Early developers of carbon capture and storage have had to wait a long time for their technologies to become relevant. But increasingly stringent emissions-reductions targets and a flood of subsidies for carbon-sequestration developments could finally spur rapid growth in the sector.

But Allison’s fortunes appear to be turning. The Canadian government has said it will introduce a new tax credit to incentivize major carbon capture, storage and utilization (CCUS) projects, kicking off a wave of proposed developments. Analysts at BMO estimate that oil-sands companies alone will have to spend $90 billion on new projects and infrastructure by 2050 to reach their net-zero targets, most of which will come through CCUS. Delta is currently reviewing about 50 inquiries from potential CCUS developers, Allison said, more than it received in the last decade combined.

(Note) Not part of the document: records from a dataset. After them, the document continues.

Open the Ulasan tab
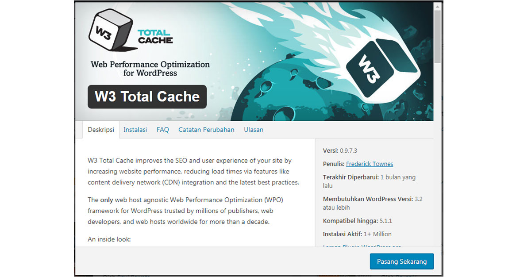516x277 pixels. (253, 130)
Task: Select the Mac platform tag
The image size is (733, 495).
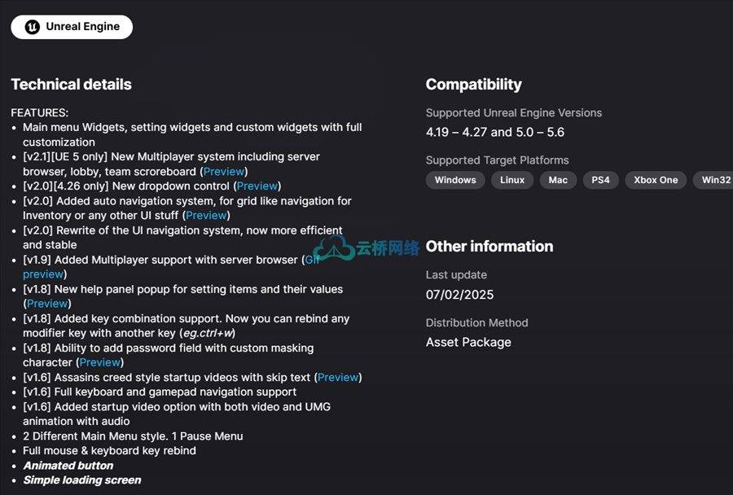Action: (x=558, y=180)
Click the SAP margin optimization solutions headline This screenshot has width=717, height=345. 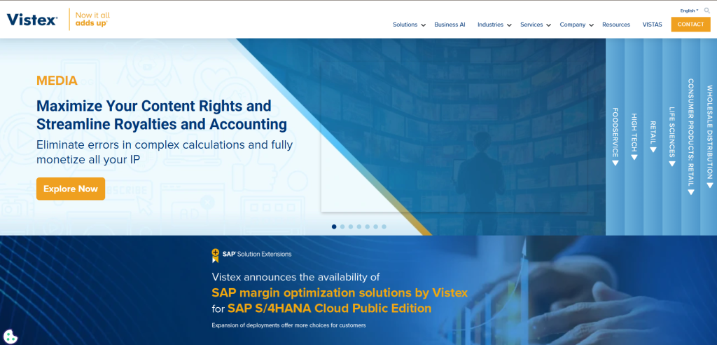(340, 292)
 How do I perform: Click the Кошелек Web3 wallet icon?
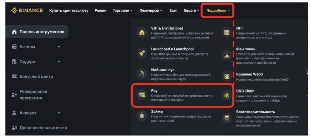[227, 76]
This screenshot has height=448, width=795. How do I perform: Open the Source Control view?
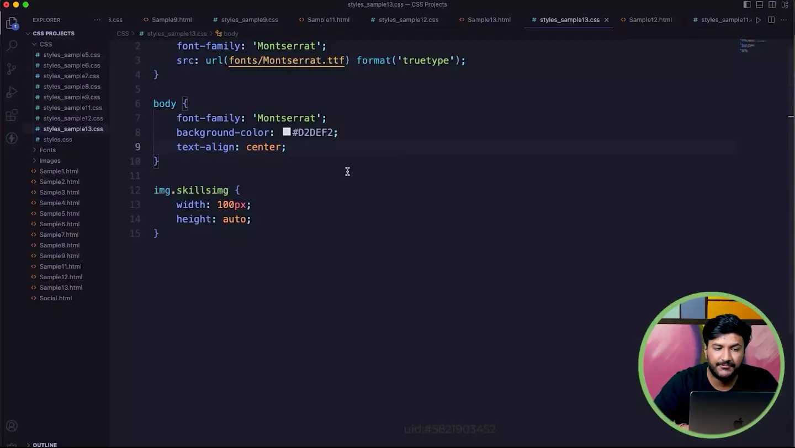click(x=12, y=69)
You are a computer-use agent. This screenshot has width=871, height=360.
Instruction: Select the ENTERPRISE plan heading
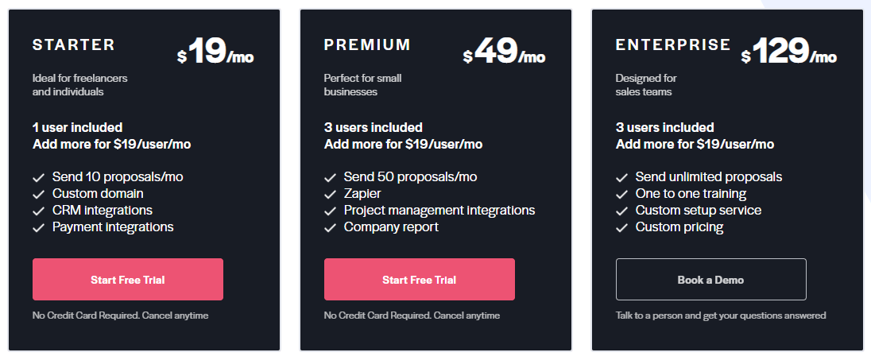pyautogui.click(x=673, y=45)
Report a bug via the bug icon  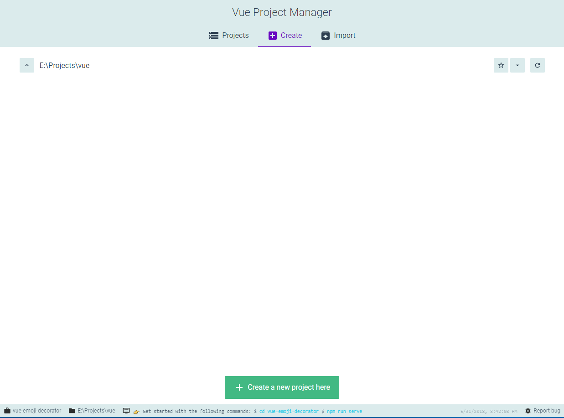527,410
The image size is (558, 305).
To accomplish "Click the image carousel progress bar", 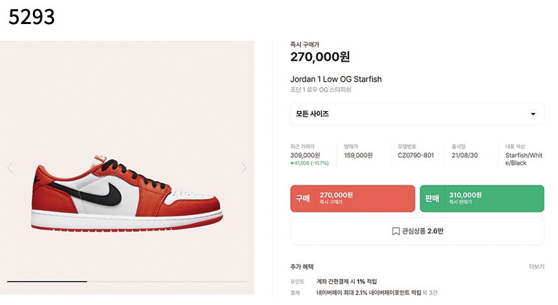I will point(127,282).
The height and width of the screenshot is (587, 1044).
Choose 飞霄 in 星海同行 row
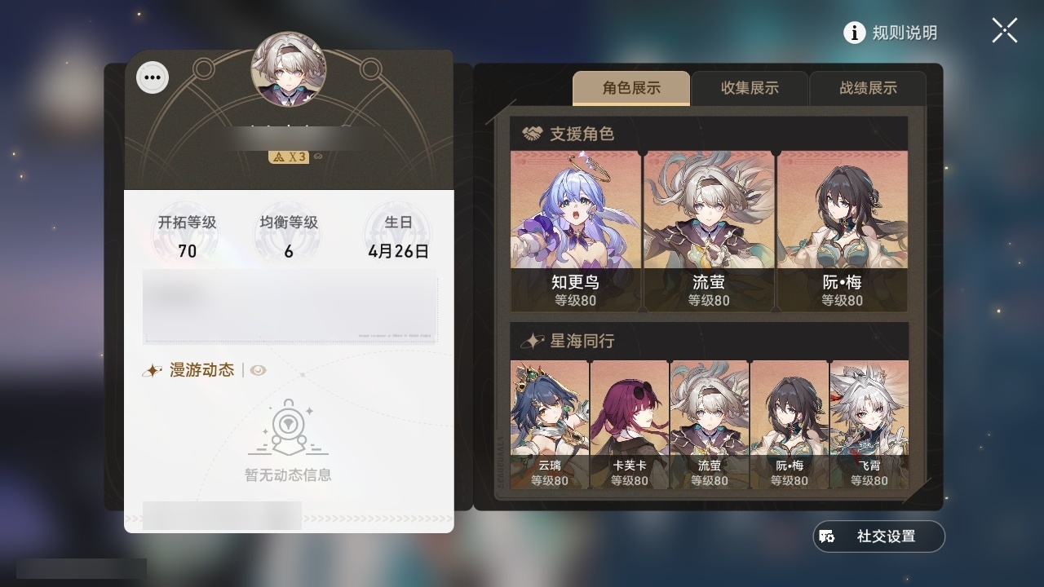tap(869, 425)
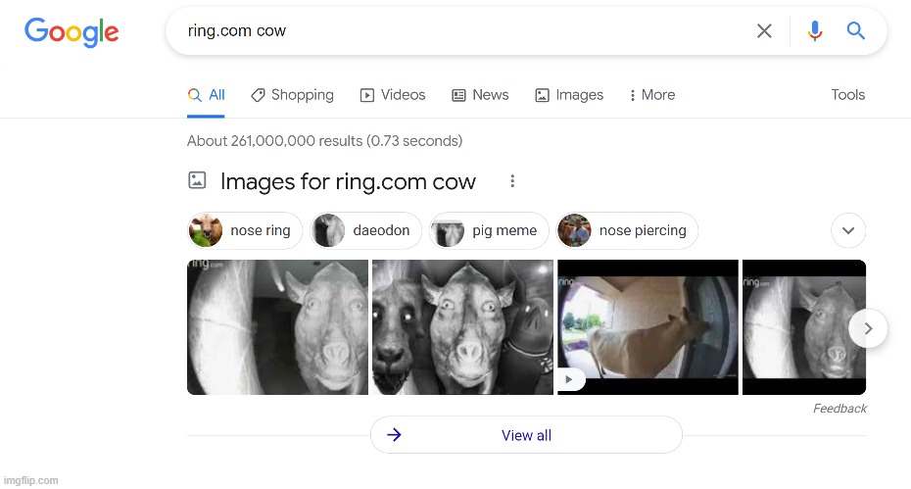Click the image icon beside Images heading
The height and width of the screenshot is (489, 911).
[197, 180]
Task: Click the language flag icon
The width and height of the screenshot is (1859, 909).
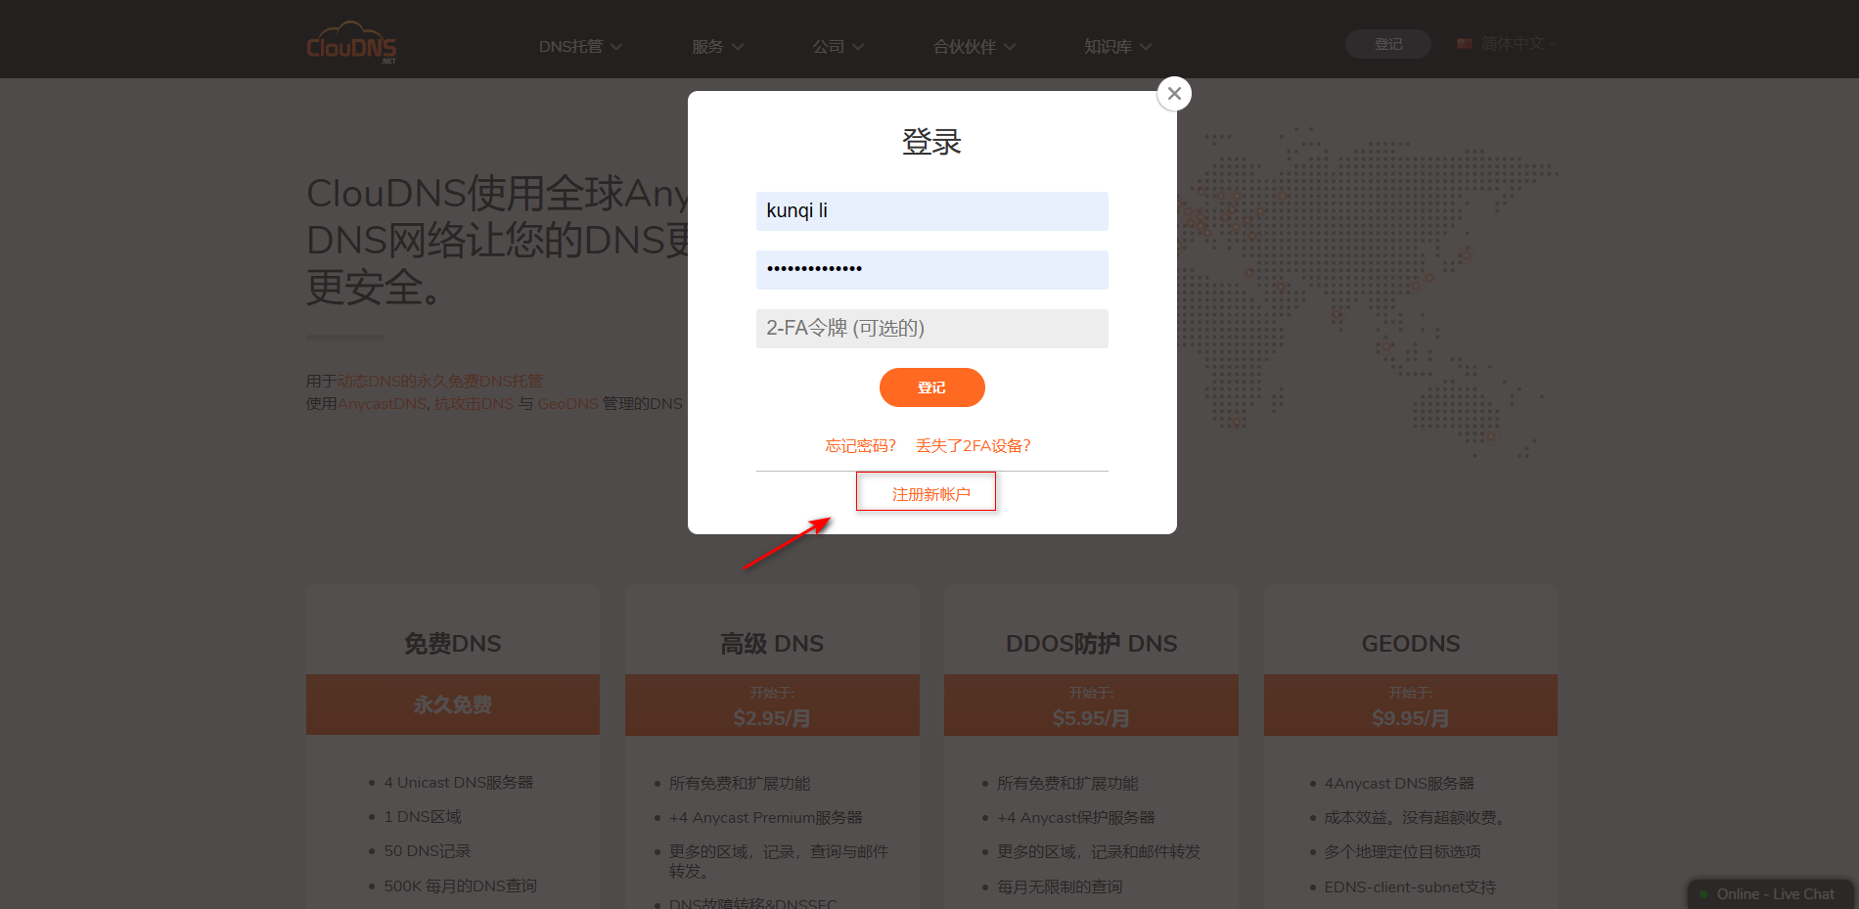Action: coord(1465,44)
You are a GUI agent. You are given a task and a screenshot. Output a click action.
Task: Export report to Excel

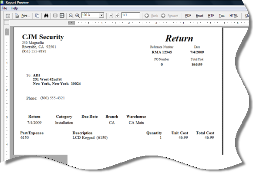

“I like to say that we’ve been in the business for 17 years, and we’re an overnight success,” Allison said.

Delta, which has developed its own solvent-based carbon separation technology, is one of the carbon-capture technology pioneers that could be poised to reap the benefits of a potential boom.

Others include Calgary’s Entropy, a subsidiary of oil and gas producer Advantage Energy that designs modular carbon-capture facilities, and Burnaby-based Svante (formerly Inventys), which was established in 2007 and has partnered with companies including Cenovus Energy. The oil-sands giant used Svante’s technology at its Pike Peak South carbon-capture demonstration project near Lloydminster, Sask. Svante did not respond to The Logic’s interview request.

Delta’s technology takes CO2 from a facility’s exhaust and redirects it through a series of cylindrical tanks. The CO2 is first mixed with liquid solvents (similar to how carbonated drinks are made), then isolated from the mixture through a heating process. The separated CO2 is stored while the solvents are recycled.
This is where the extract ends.